他说:“Tim,告诉我,我能帮上什么忙?”我说:“当然。你知道一个月35美元也就是200块人民币,就可以资助一个住在牧羊地儿童村的孩子。”但他说,不不,我想要做更大的事。我说好啊,我不知道你说的大是什么,但是一个月两百美元你就可以资助一栋房子了。他说不不,你没明白。我想要做一件非常大的事。我说我们在建一个新的孤儿院,叫作“牧羊地儿童村”。我们需要建更多的房子。他说愿闻其详,于是我就跟他说了情况。然后他说我要给你建一个诊所。于是我们的诊所就建起来了。

 

就是左边第二个,那是我们的诊所。它就是通过电台这个机缘建起来的。


我给大家简单介绍一下牧羊地儿童村。我们从全国30多个孤儿院接收有特殊需求的孩子。他们把无法救助的孩子送到我们这里,不用给我们钱,那些孩子被领养时我们也不会从中收任何费用。我们筹集资金来照顾他们,照顾孩子们的钱百分之百都来自我们组织。在我们孤儿院,一个阿姨照顾3到4个孩子,而不是一个阿姨照顾20甚至30个孩子。我们的理念是要营造一个家庭的氛围,让它更像一个家。这也是我们已经能做到的。

 

那些孩子进来时,他们的脸上有这样的神态,看起来就是被遗弃的样子。你可以在他们脸上看到被遗弃的那段经历。而当你爱护他们,养育他们、照顾他们,只需要几天,你就能看见他们的眼睛亮了起来,他们开始笑了,彻底改变了。这其中就有我的儿子Philip。


我妻子和我还有我的女儿Sarah在一个合作的孤儿院见到了Philip。当我们到那里的时候,孤儿院的主任告诉我们说,这个小婴儿明天不会在这里了。他不是说这个婴儿明天要离开这里,他的意思是这个婴儿会死掉,因为他太虚弱了。我们把这个小婴儿带回家,他那么虚弱,甚至都不能吸奶瓶,我们要用滴管喂他。几天后,他开始好起来,开始笑了,眼睛也亮起来。6个月后,我们治好了他的嘴巴,还治好了他的上颚。看他现在多漂亮。看看那个笑容。你可以看见他人生的转变。
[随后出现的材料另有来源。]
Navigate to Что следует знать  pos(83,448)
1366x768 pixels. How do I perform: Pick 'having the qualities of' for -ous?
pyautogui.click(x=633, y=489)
人们常常问我,你怎么能做到像爱亲生孩子一样爱领养的孩子呢?我说,不要告诉我的亲生孩子们,但其实我爱领养的孩子远超过爱亲生的孩子。我知道这听起来有点搞笑,但这是事实,因为他们以那样特殊的方式来到你的生命中。

 

我们有很多志愿者来孤儿院工作。四月到九月是我们最繁忙的时候,我们有中国人,美国人,全世界的人都会来。这个穿橘黄色恤的小姑娘来自美国,她来的时候14岁,和一群人一起,每天她都会去其中一个屋子,见见这个小宝宝,那个时候她3岁。这个小宝宝的名字叫Grace,她也是被遗弃在我们门口的,身上有五个严重的健康问题。我们把她称为我们照顾过的“最贵”的孩子,因为她在医院里待了一年多。但是过了一段时间,Grace逐渐健康起来,她开始变强壮,活了下来。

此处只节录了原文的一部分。